Re: [fossil-dev] [fossil-users] Proposed roadmap for Fossil 2.0

Roy Keene Tue, 28 Feb 2017 10:20:01 -0800

Proposed change:

        1. A new control artifact ("Upgrade Security Hash Identifier");
                a. U cards which identify an existing SHA1 (or other hash)
                   and the same hash in a different hasing algorith, e.g.:
                        U SHA1 3301ac54c1e6072db792352f5a77b6defbba6d7f SHA256 
4b4781b51dd011ff6202b527a97ddb3c1b7b3cc8122ef42c2b8b1fbe3dd4a17e
                b. New hashing algorithm has to be stronger than old
                   hasing algorithm (or artifact is invalid)
                c. An ordered set of hashing algorithms must be present in
                   Fossil
                d. Once the control artifact is present, it represents a
                   "flag day" for that repository and all new artifacts
                   must be in the new hashing algorithm (until a new
                   control artifact is presented to upgrade it again).
                   More "USHI" control artifacts of the same upgrade type
                   will allow existing commits from repositories to be
                   present, as long as the control artifact is submitted
                   first.
                e. If a collision is submitted (e.g., same SHA1, different
                   SHA256) the artifact (by SHA1) is considered
                   compromised and shunned from the repository (or
                   something)
                f. The control artifact is identified by the new hashing
                   algorithm in the format below (#2)

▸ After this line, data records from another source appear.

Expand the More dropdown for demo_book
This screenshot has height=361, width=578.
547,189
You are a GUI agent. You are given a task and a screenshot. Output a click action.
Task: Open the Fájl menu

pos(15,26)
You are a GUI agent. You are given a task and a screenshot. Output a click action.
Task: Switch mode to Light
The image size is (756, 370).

        2. A new format for hashes, rather than relying strictly on size
           to associate, include a hashing algorithm identifier, as 2
           additional bytes at the end, ':' <hashID>   where the ID is the
           hashing mechanism identifier, from the ordered set above
           (#1.c.).  The 2 bytes (16 bits) would be encoded in hex along
           with the hash itself



On Sun, 26 Feb 2017, Richard Hipp wrote:

This message is cross-posted to fossil-users and fossil-dev.
Follow-ups should go to fossil-dev only, please.  Thanks.

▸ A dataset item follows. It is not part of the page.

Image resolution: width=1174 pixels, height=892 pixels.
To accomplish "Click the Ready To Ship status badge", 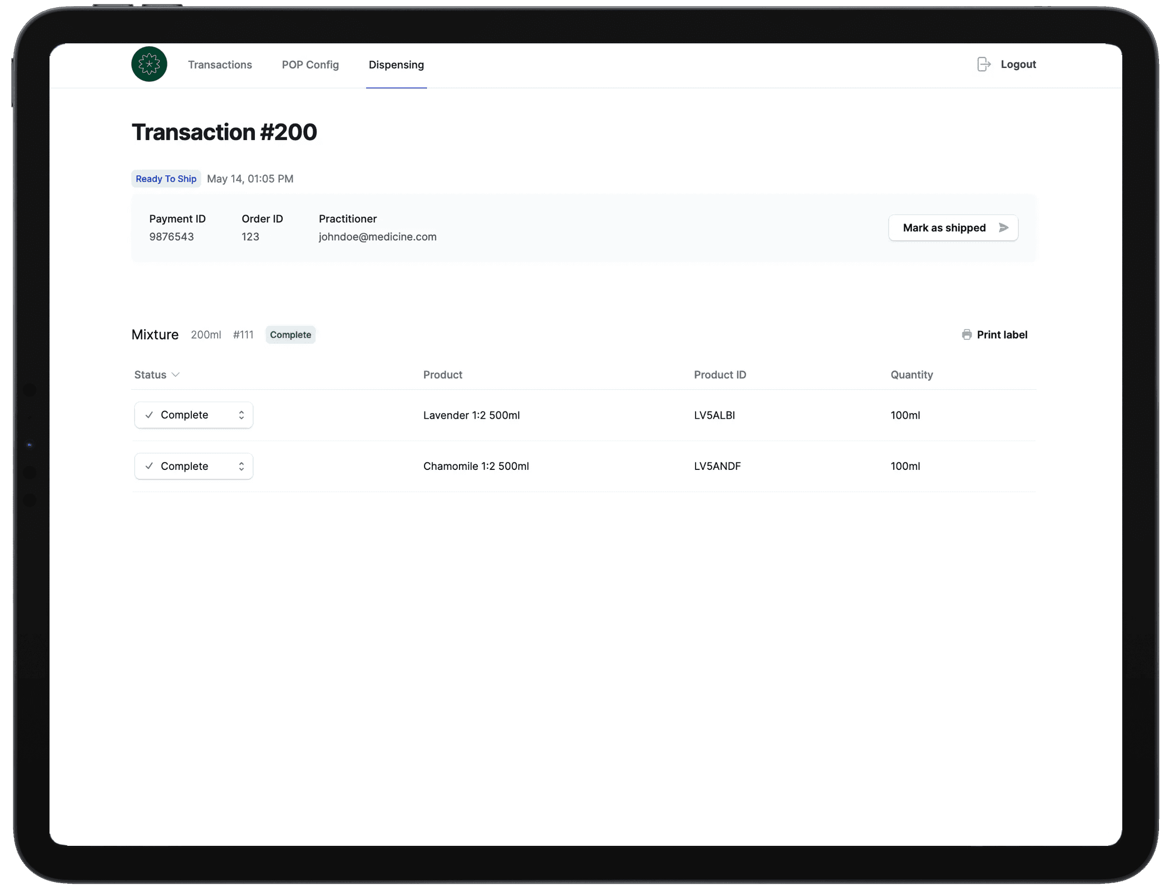I will pyautogui.click(x=166, y=179).
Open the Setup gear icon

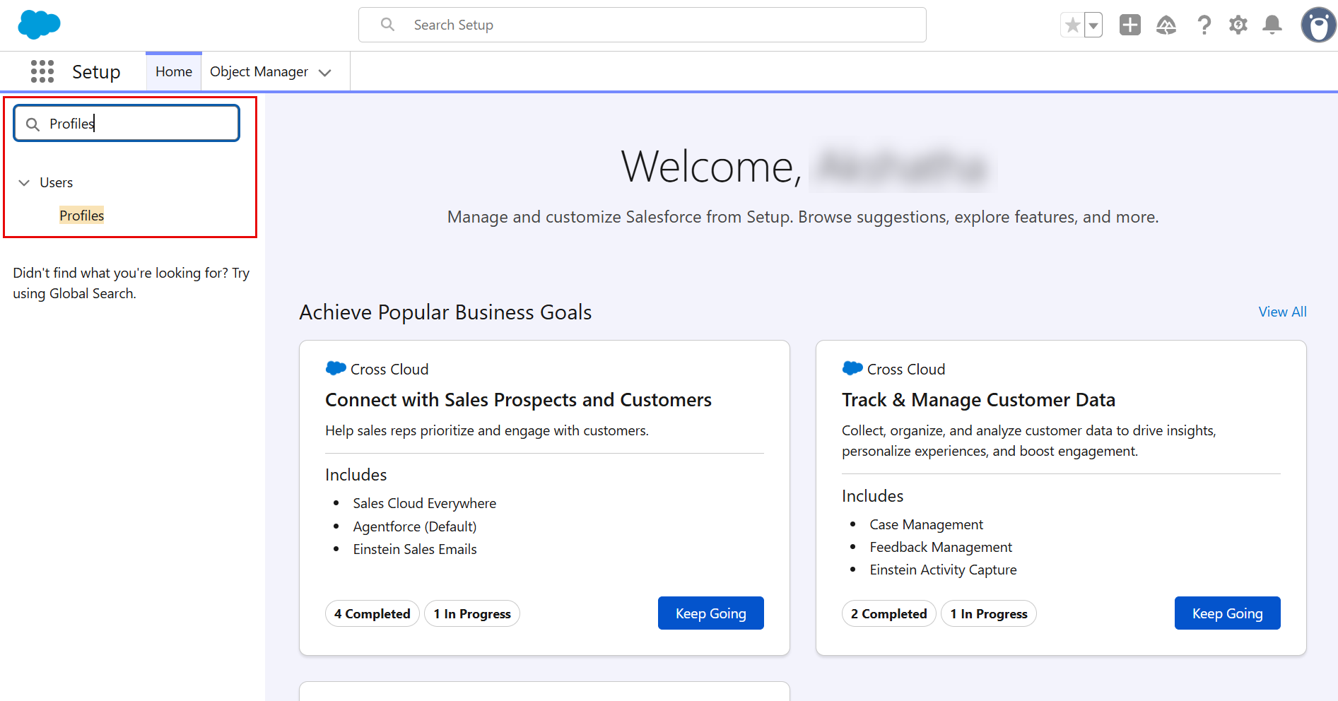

I propose that the next release of Fossil be called "Fossil 2.0", that
it occur before Easter (2017-04-16), and that it have the following
features:

(1) Fossil 2.0 is backwards compatible with Fossil 1.x.  Fossil 2.0
can push and pull from a Fossil 1.x server.  Fossil 2.0 can read and
write Fossil 1.x repositories, though only after having run "fossil
rebuild".  The upgrade path is to first overwrite the older fossil 1.x
executable with a new fossil 2.0 executable, then run "fossil all
rebuild".

(2) Artifacts can be identified via multiple hash algorithms.  The
initial implementation will support SHA1 and SHA3-228.  (For brevity,
SHA3-228 will hereafter be referred to as K228.)

(3) The low-level file formats
(https://www.fossil-scm.org/fossil/doc/trunk/www/fileformat.wiki) are
unchanged except that the artifact hashes are allowed to be longer
than 40 hex digits for alternative hash algorithms.  For K228, the
hashes are 56 hex digits long.  Other hash algorithms may be supported
in future releases as long as each hash algorithm has a unique hash
length, thus enabling Fossil to figure out which algorithm is being
used simply by looking at the length of the hash.

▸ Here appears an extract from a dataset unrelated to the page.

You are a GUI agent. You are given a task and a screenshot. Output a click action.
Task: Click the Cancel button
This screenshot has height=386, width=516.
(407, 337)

(4) All artifact hashes within a single well-formed structure artifact
must use the same algorithm.  This restriction does not apply to the
MD5 hash used by the R-card and the Z-card.

(5) Every repository will have a preferred hash algorithm.  The
preferred hash algorithm can be changed by running "fossil rebuild"
with appropriate options. The artifact hashes displayed in the web
interface and on command-line output will be computed using the
preferred hash algorithm.  This means that the displayed hash names
for legacy check-ins will change when the hash algorithm is changed.
However, references to the old hash values will still be correctly
resolved.

For example, the current tip of trunk in the Fossil self-hosting
repository is named using a SHA1 hash as:
ccdafa2a93e7bcefa1b4d0ea7474f9ce84c690f2.  If the hash algorithm is
changed to K228, then this check-in will afterwards be displayed as
3c658054301feb7e1cd25b66e32c94ffbf48d0b2f67310d33fb79a50.  However,
you will still be able to access the check-in using the
"https://www.fossil-scm.org/fossil/info/ccdafa2a93e7bcef"; URL and you
will still be able to update to that check-in by typing "fossil update
ccdafa2a".  In this way, a repository can transition from one hash
algorithm to another without breaking any legacy hyperlinks.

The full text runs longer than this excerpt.